◆ EXCERPT TO READ

[Begin]

- Type: Geological formation
- Sub-units: Lower, Middle and Upper members
- Underlies: Tyazhin Formation
- Overlies: Ilan Formation
- Thickness: Several hundred metres

Lithology
- Primary: Sandstone, mudstone, coal
- Other: Siltstone

Location
- Coordinates: 55°42′N 89°12′E﻿ / ﻿55.7°N 89.2°E
- Approximate paleocoordinates: 58°12′N 86°42′E﻿ / ﻿58.2°N 86.7°E
- Region: Siberia
- Country: Russia
- Extent: Krasnoyarsk krai, Nazarovo depression, SE West Siberian basin

Type section
- Named for: Itatsky
- Itat Formation (Russia) Itat Formation (Krasnoyarsk Krai)

= Itat Formation =

Geological formation in western Siberia, Russia

The Itat Formation (Russian: итатская свита) is a geologic formation in western Siberia. It was deposited in the Bajocian to Bathonian ages of the Middle Jurassic. Dinosaur remains are among the fossils that have been recovered from the formation, including the proceratosaurid Kileskus, as well as fish, amphibians, mammals and many other vertebrates. The formation is noted for bearing significant coal reserves, with large open pit coal mines extracting lignite from the unit currently in operation.

== Lithology ==
The lower section of the formation is around 50–130 m thick, and consists of light grey sandstones with gravel, siltstone and rare coal beds. At the Dubinino locality, the 50 m exposed section of the upper part of the formation shows an irregular rhythmic alteration of fine grained sandstone, siltstone and mudstone and coal seams typically a few tens of cm's but up to several meters thick. The deposit is located on the South Eastern margin of the West Siberian basin

== Locality ==
Most of the fossils were found in the overburden of Berezovsk coal mine[ru], which is located in southern Krasnoyarsk Krai (Sharypovsky District) near the border with Kemerovo Oblast. The deposit is stratigraphically located in the upper member of the formation. The fossiliferous level of the locality is located above thick (> 50 m) coal seams and consists of unconsolidated silt and sand, which were deposited on an alluvial plain. Due to the fluvial origin of the sediment the remains are disarticulated and often are water worn, though they are mostly well preserved, which suggests they had not been significantly transported. The fossils were largely obtained by screenwashing of the debris. 10-15 tons of material have been processed so far.

== Paleobiota ==
Taken from unless otherwise noted.

[End]

◆ BRIEF 1
According to the Itat Formation text, how many tons of material have been processed so far?
The records are unrelated to the Itat Formation text.

◆ DATA IN THIS EXERCISE
[Begin]

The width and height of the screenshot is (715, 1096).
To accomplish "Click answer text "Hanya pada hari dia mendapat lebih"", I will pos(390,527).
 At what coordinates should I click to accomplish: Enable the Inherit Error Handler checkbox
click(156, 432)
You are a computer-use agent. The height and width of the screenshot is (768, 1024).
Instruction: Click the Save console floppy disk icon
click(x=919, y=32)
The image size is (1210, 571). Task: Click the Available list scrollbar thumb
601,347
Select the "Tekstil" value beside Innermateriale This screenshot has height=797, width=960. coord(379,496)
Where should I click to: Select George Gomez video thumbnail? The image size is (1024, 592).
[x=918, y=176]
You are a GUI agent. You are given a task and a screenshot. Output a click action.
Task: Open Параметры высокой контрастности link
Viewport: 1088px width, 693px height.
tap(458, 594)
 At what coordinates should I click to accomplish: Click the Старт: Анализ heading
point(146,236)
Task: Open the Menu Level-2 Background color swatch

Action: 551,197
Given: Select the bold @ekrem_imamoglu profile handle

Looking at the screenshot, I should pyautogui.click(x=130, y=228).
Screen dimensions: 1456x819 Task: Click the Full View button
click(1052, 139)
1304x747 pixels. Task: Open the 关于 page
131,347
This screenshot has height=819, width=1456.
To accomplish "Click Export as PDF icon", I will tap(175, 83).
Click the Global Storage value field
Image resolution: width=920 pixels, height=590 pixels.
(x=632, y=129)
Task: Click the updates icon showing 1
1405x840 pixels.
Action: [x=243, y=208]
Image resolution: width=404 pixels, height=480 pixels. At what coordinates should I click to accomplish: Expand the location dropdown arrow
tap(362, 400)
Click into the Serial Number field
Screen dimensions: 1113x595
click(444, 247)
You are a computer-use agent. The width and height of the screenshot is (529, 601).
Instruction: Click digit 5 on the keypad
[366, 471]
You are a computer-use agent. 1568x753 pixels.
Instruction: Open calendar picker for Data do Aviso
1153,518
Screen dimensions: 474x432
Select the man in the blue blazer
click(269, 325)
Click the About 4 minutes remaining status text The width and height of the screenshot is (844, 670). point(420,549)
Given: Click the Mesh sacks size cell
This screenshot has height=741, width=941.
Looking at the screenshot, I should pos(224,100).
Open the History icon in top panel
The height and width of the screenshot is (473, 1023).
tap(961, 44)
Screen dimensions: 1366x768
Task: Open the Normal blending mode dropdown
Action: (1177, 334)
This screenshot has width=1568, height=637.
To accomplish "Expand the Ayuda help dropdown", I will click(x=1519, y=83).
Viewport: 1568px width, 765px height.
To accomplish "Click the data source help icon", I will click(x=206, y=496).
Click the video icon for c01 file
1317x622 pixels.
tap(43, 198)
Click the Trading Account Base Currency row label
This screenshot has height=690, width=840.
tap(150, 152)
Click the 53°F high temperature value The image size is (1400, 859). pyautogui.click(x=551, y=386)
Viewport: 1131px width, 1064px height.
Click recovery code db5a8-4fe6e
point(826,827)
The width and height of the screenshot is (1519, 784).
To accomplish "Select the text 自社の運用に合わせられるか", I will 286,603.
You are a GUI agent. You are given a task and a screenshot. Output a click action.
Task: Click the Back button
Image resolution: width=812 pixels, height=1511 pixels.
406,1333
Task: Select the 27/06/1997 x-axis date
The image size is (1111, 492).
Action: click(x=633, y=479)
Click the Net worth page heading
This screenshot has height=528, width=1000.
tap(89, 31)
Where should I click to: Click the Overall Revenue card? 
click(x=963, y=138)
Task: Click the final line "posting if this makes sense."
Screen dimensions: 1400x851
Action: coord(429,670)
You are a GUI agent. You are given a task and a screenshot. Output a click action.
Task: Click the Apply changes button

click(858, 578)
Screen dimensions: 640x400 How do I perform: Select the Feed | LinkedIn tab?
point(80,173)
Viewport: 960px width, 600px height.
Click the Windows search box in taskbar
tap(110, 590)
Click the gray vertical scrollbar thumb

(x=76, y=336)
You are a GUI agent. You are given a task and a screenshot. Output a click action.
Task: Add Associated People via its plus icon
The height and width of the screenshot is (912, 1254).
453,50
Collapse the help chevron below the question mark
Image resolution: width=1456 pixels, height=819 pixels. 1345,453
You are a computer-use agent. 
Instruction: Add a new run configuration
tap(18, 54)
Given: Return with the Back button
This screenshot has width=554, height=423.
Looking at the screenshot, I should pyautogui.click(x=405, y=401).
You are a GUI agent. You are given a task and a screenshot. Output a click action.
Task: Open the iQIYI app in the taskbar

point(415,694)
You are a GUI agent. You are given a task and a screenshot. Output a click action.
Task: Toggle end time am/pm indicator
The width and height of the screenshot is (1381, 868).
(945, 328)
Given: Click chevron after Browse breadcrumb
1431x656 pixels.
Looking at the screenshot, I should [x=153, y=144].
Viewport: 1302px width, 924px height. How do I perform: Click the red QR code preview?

[End]

◆ BRIEF 2
Duplicate the records from the line with "You are a computer-use agent. 1568x753" to the line with "Click the About", including both of those lines.

◆ FINAL RESULT 1
10-15 tons.

◆ FINAL RESULT 2
You are a computer-use agent. 1568x753 pixels.
Instruction: Open calendar picker for Data do Aviso
1153,518
Screen dimensions: 474x432
Select the man in the blue blazer
click(269, 325)
Click the About 4 minutes remaining status text The width and height of the screenshot is (844, 670). point(420,549)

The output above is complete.